Fly pollination in Cypripedium: a case study of sympatric C. sichuanense and C. micranthum

Most Cypripedium spp. are known to be pollinated by bees. However, myiophilous traits are found in some species, especially in sections Trigonopedia and Sinopedilum. Here we chose C. micranthum and C. sichuanense, two sympatric species endemic to Sichuan, China, to test whether these orchids are fly pollinated. Artificial pollination showed that both flowers are self‐compatible but need pollen vectors for successful reproduction. Field observation showed that C. micranthum was pollinated by fruit flies and C. sichuanense by dung flies, both novel pollinators of Cypripedium orchids. These sympatric Cypripedium spp. are also cross‐compatible, but hybrids were not found in nature. The pollination syndromes of C. sichuanense and C. micranthum fit into the complex sapromyiophily pattern. It appears that pollinator specificity is responsible for their reproductive isolation.

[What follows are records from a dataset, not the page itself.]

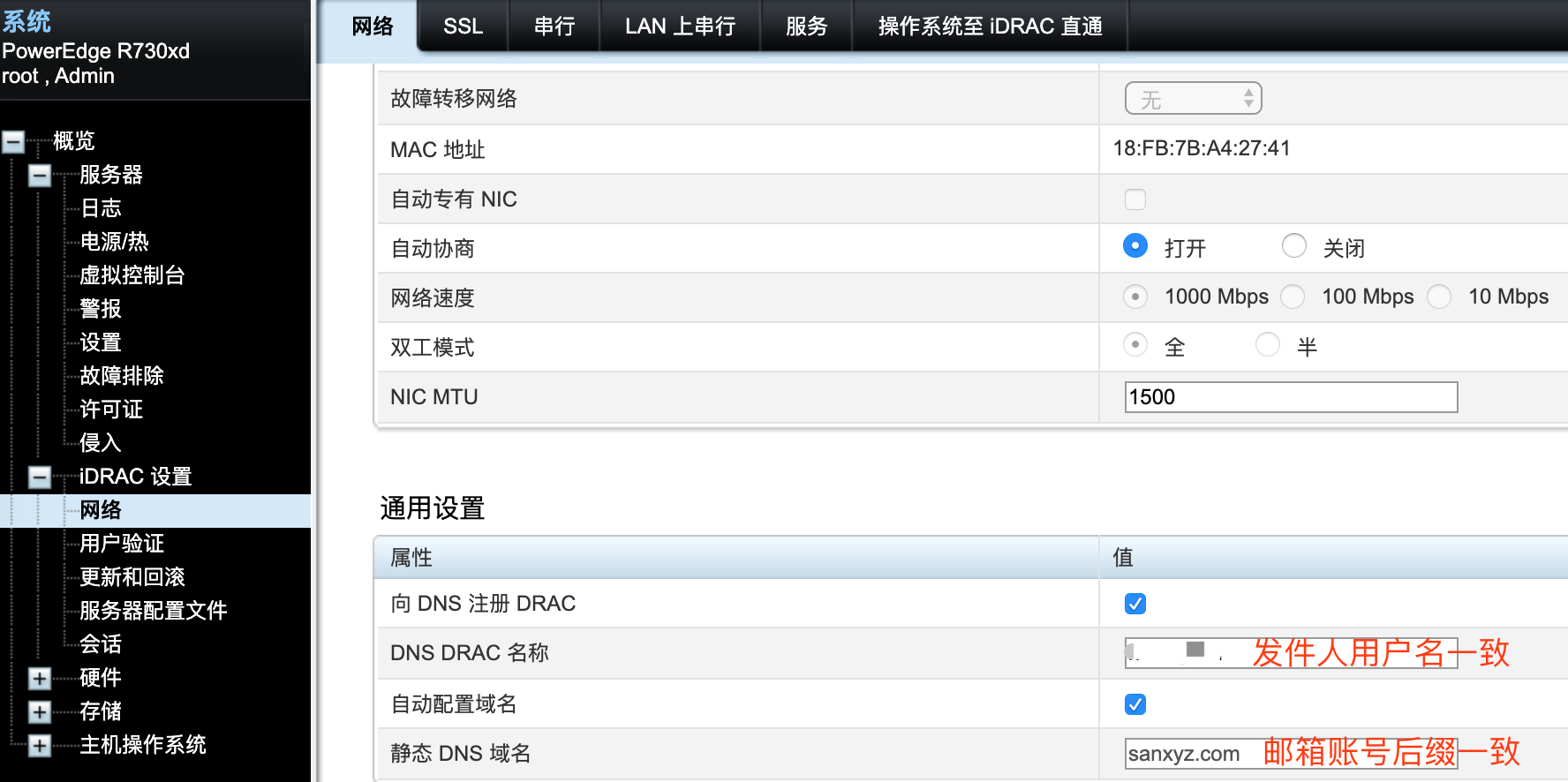Open the 操作系统至 iDRAC 直通 tab
The width and height of the screenshot is (1568, 782).
point(989,26)
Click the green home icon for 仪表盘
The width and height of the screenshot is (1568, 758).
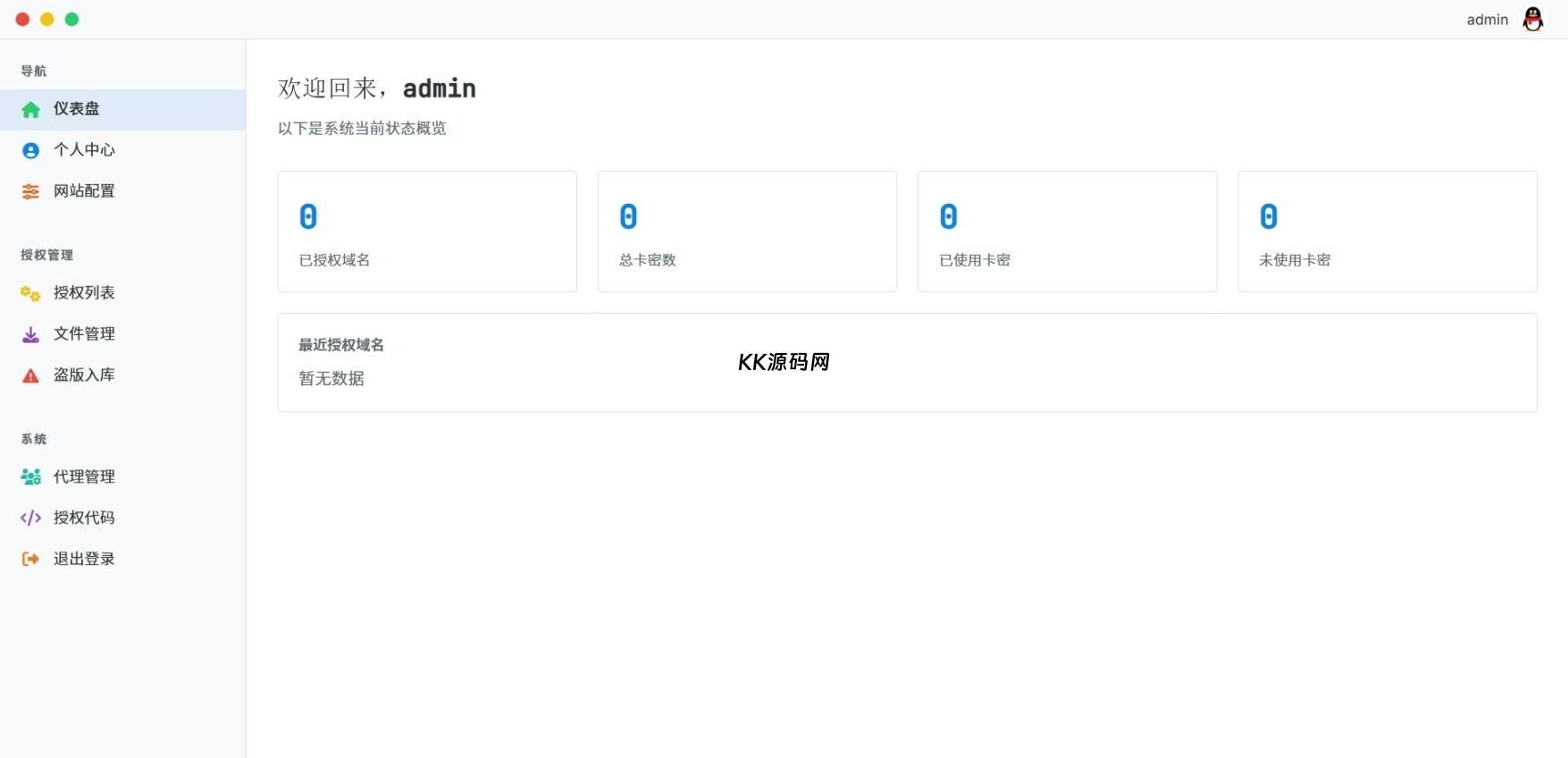(x=30, y=110)
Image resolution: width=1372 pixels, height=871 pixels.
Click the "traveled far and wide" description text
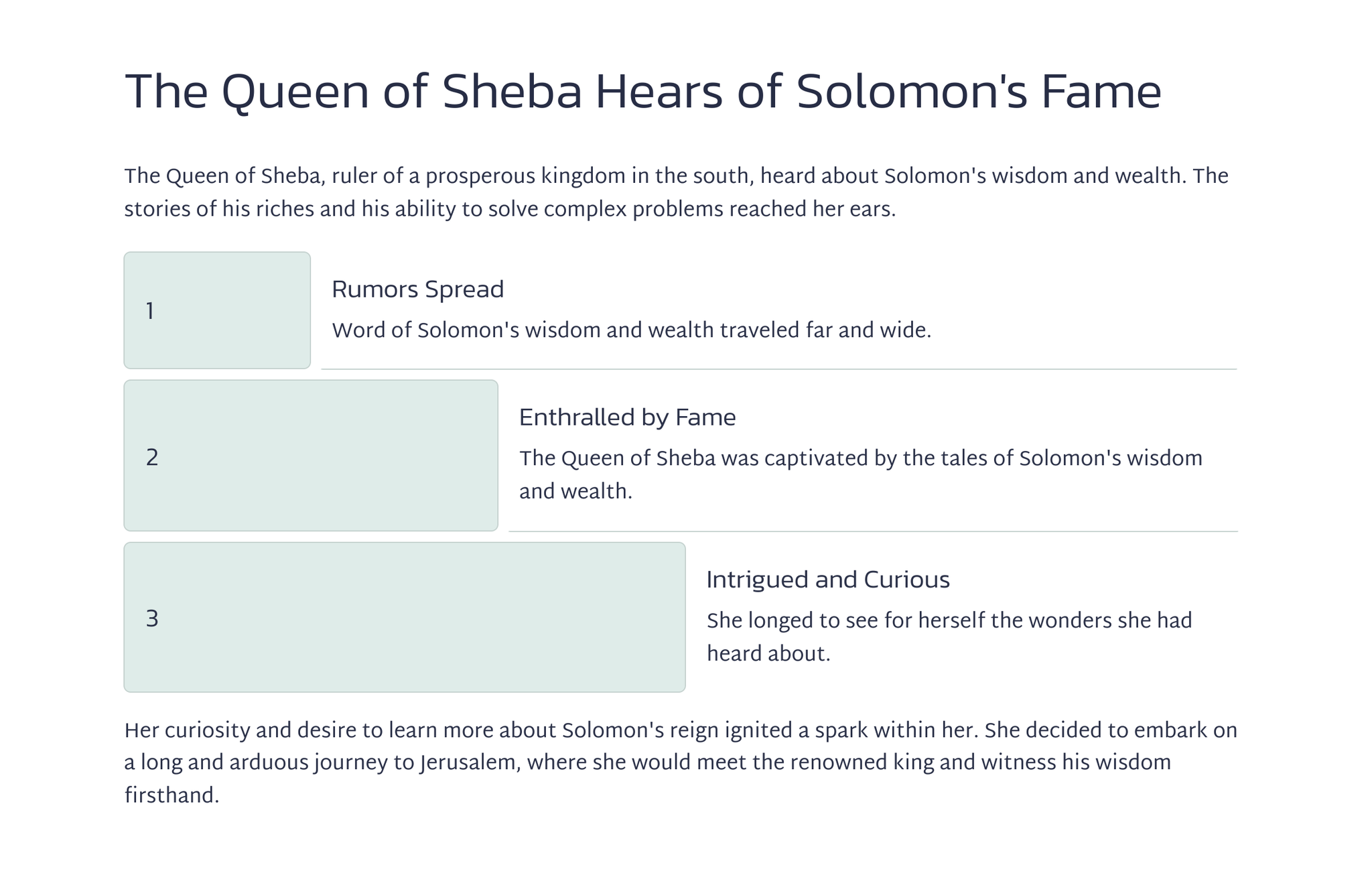(631, 330)
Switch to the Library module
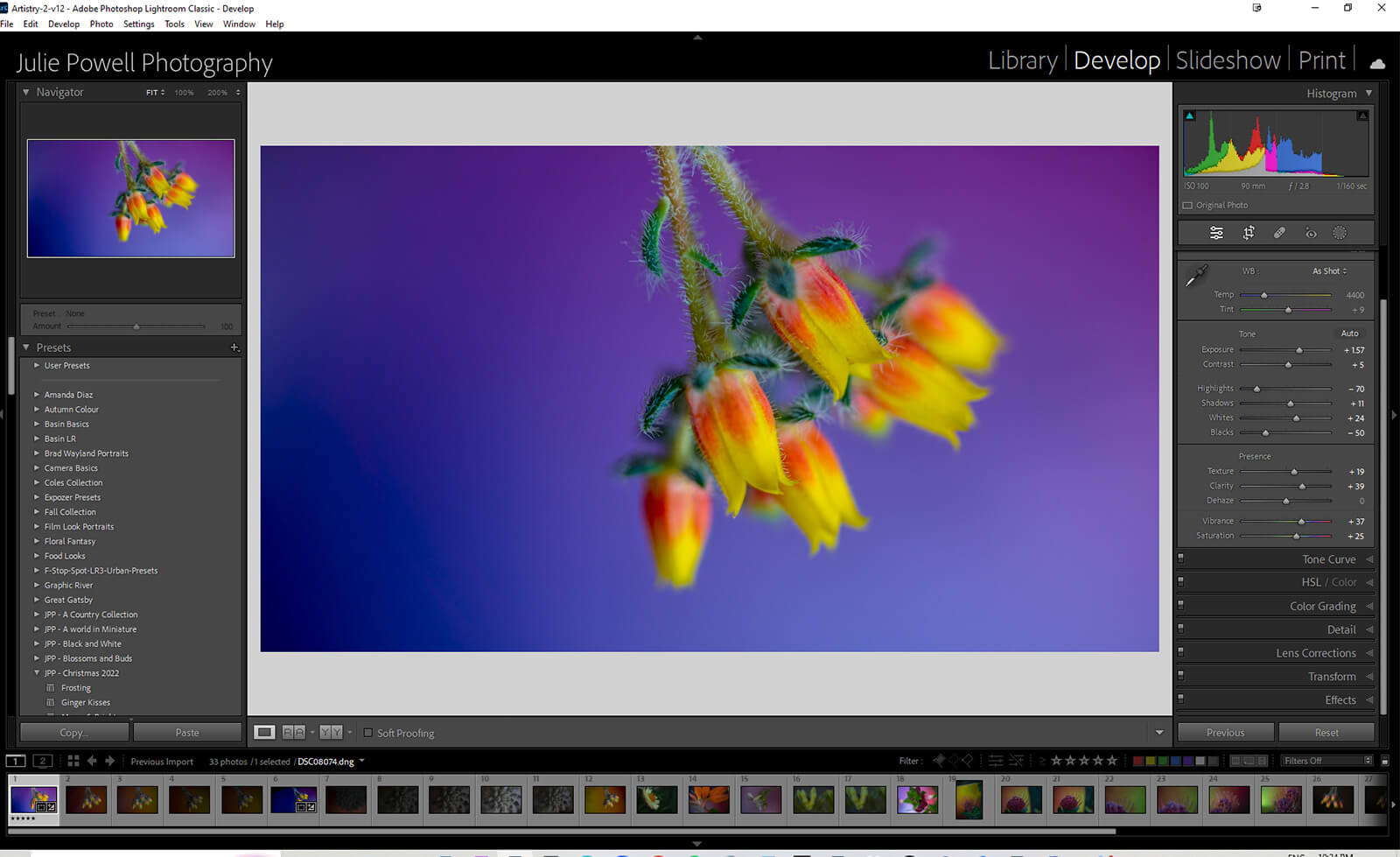Screen dimensions: 1400x857 [1022, 60]
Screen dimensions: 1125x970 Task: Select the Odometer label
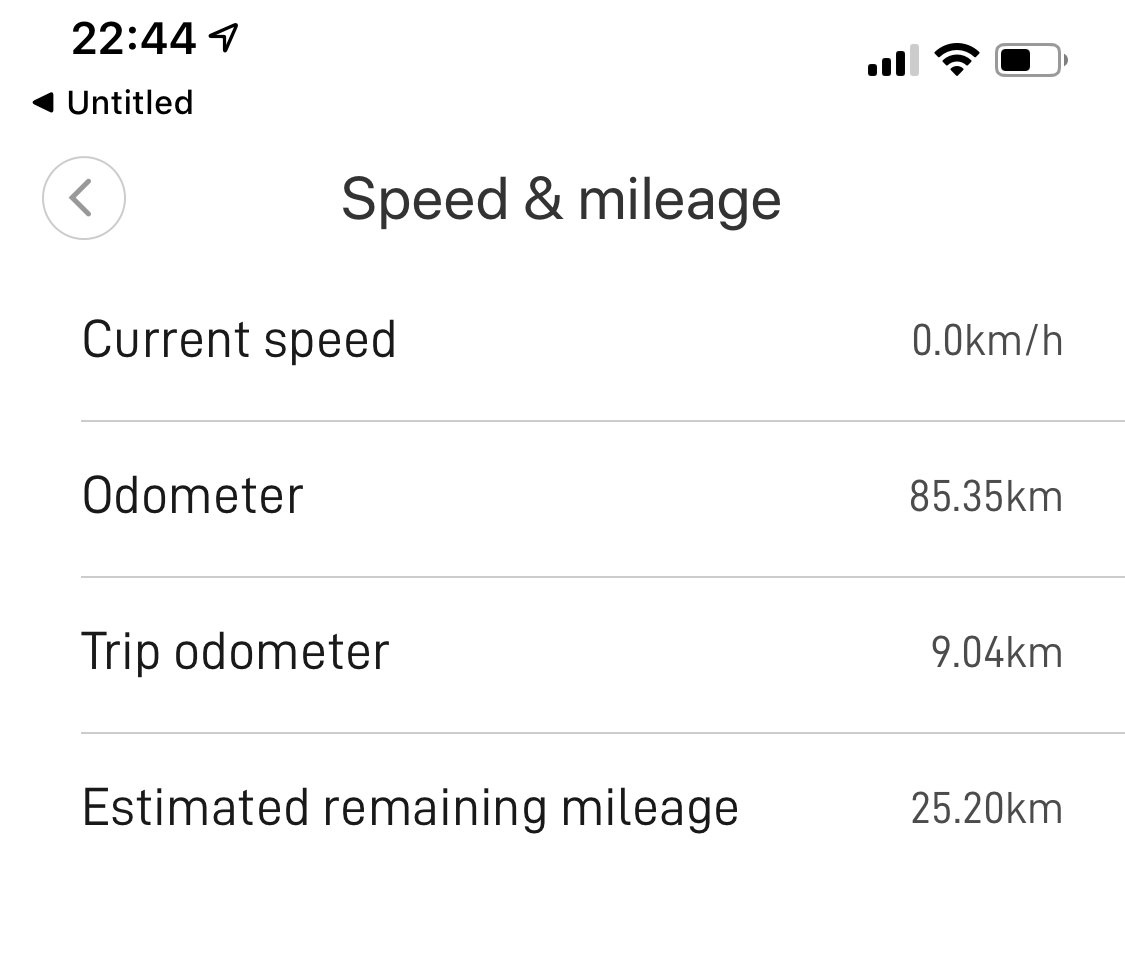(x=192, y=496)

The discovery of fly pollination in C. sichuanense and C. micranthum, which belong to the related sections Trigonopedia and Sinopedilum, suggests a shift from bee to fly pollination in the genus Cypripedium. Unlike most Cypripedium spp., the anthers of C. micranthum release discrete pollinia with narrow stalks instead of the usual amorphous pollen smears. This ‘proto‐pollinarium’ is described, probably for the first time. These pollinia are most likely an adaptation for pollination by microdiptera, so the fly can carry the contents of both chambers in the same anther. © 2012 The Linnean Society of London, Botanical Journal of the Linnean Society, 2012, 170 , 50–58.